In Frankreich gibt es bei jedem Dorfmetzger, Wachteln, Tauben, Fasane und in der Saison auch Schnepfen. In Deutschland ist das eine Rarität selbst in den Großstädten. Es fehlt einfach die Nachfrage nach solchen Produkten.

salut Grimod
 
Zitat von der Hanseat:

Interessante Sicht, zum Großteil wird es auch so sein ein aber möchte ich hier einmal fragen ob es nicht zu pauschal ist, die Behauptung aufzustellen das Menschen (Männer) mit wirklich guten Stil sich nicht in Foren austauschen. Ergo: Guter Stil = Kein (Interesse am) Austausch darüber, weil alle Kenntnisse bereits vorhanden sind?


Das habe ich ja nur als einen unter mehreren Aspekten angeführt und keineswegs pauschalisiert.

Es gibt ganz sicher sehr stilvolle Forenmitglieder, aber schon die absolute Anzahl derjenigen, die sich an Foren beteiligen, ist doch sehr gering, so dass man wohl zu recht annehmen darf, dass die überwiegende Mehrheit der stilbewußten und stilaffinen Menschen nicht im WWW in Erscheinung treten.


Zitat von Florian S. Kueblbeck:

oder gar: Guter stil = neuzeitliche verschließung?


Das glaube ich nicht.


Zitat von Florian S. Kueblbeck:

Dieses argument halte ich für in etwa so haltbar wie das vorurteil, philologen bräuchten keine computer.


Siehe oben erste Antwort auf das Zitat von der Hanseat. Es wäre wirklich traurig um unser Land bestellt, wenn es anders wäre. Wenn diejenigen, die sich in den einschlägigen Foren tummeln schon die Mehrheit der Stilaffinen wäre, oder auch nur einen beträchtlichen Anteil derer darstellten, wäre die Gesamtanzahl gemessen an der Bevölkerung doch arg klein.
Wer macht das Experiment und spricht stilvolle Leute auf der Straße an und fragt, ob sie einen Forenaccount haben? Oder macht eine entsprechende Umfrage unter stilvollen Leuten aus der gehobenen Gesellschaftsschicht oder der Wirtschaftselite oder des Adels oder, oder, oder?
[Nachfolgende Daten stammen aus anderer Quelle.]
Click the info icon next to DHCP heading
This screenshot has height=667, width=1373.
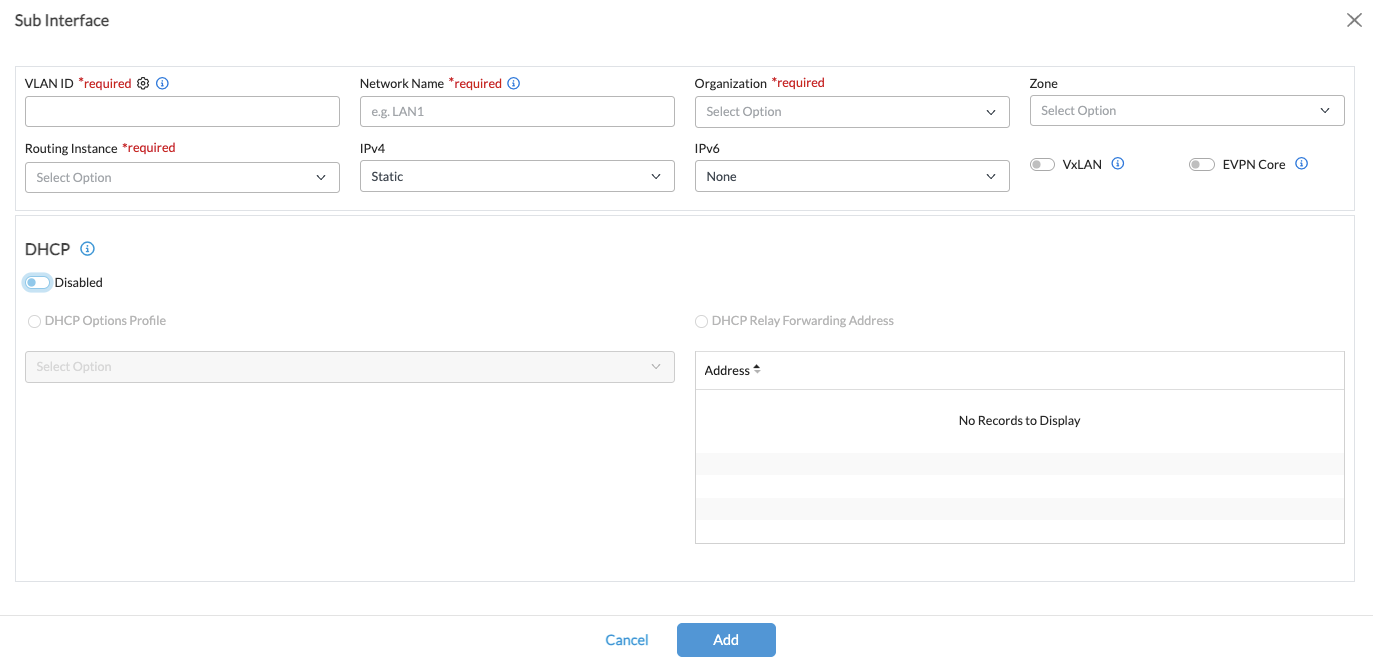[x=87, y=249]
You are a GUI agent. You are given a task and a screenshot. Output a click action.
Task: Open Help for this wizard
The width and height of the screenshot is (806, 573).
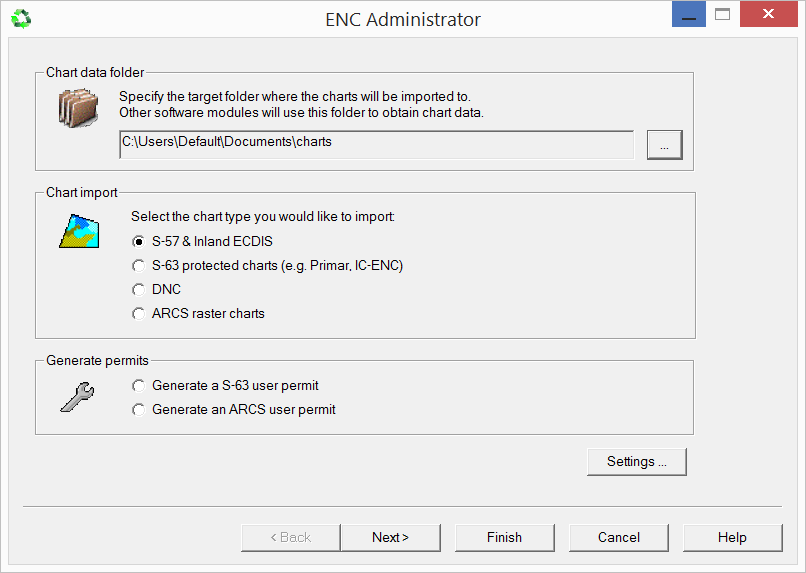(x=732, y=537)
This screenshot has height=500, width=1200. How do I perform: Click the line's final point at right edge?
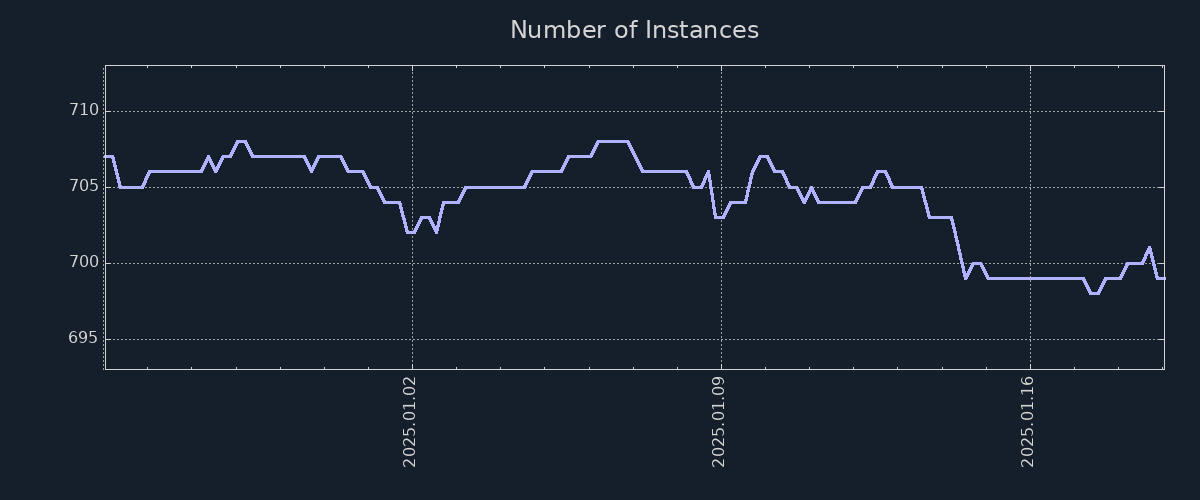click(1163, 278)
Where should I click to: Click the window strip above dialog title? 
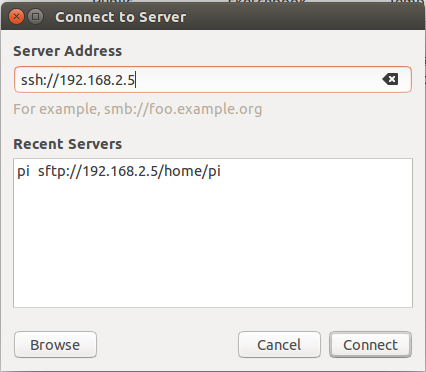(213, 1)
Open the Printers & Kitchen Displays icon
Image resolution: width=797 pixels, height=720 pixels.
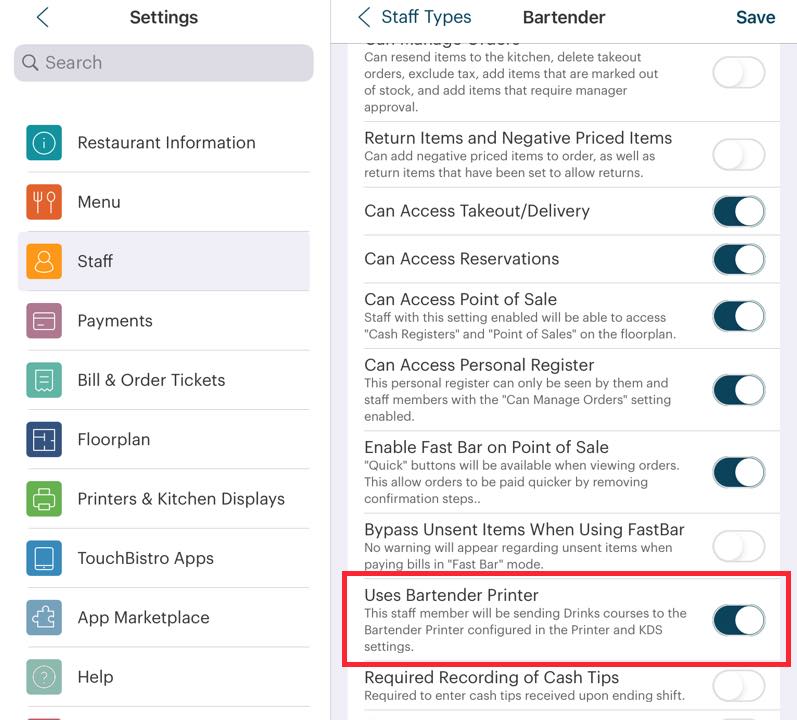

Ich hatte schon einmal in Erwägung gezogen, einen Beitrag zu schreiben mit etwa dem Titel: "Ist das diskutieren über Stil im Internet stillos?" Auf jeden Fall käme ich zu einer recht differenzierten Sichtweise. Aber als bewußt provozierende Eingangsthese könnte ich mir folgende Aussage vorstellen: "Mit Stil ist es wie mit Geld. Entweder man hat ihn oder nicht. Und nur die, die ihn nicht haben, reden darüber."


Ich wünsche allen ein schönes Restwochenende und einen guten Start in die nächste Woche.

Gruß, Kai
 
"Mit Stil ist es wie mit Geld. Entweder man hat ihn oder nicht. Und nur die, die ihn nicht haben, reden darüber."

Nun, das sehe ich ganz anders.Stil hat erstmal kein Mensch auf der Welt.Stil entwickelt man, im Laufe seines Lebens, niemand bekommt Stil in die Wiege gelegt.Geld aber schon.

Seien wir doch alle mal ehrlich, wer kann von sich behaupten er ist sein ganzes Leben lang stilvoll durch's Leben marschiert?

Meiner Meinung nach, ist das mit dem Stil so eine Sache.Geschmäcker sind sehr sehr verschieden, was der eine Stilvoll findet, mag dem anderen lächerlich vorkommen oder stillos.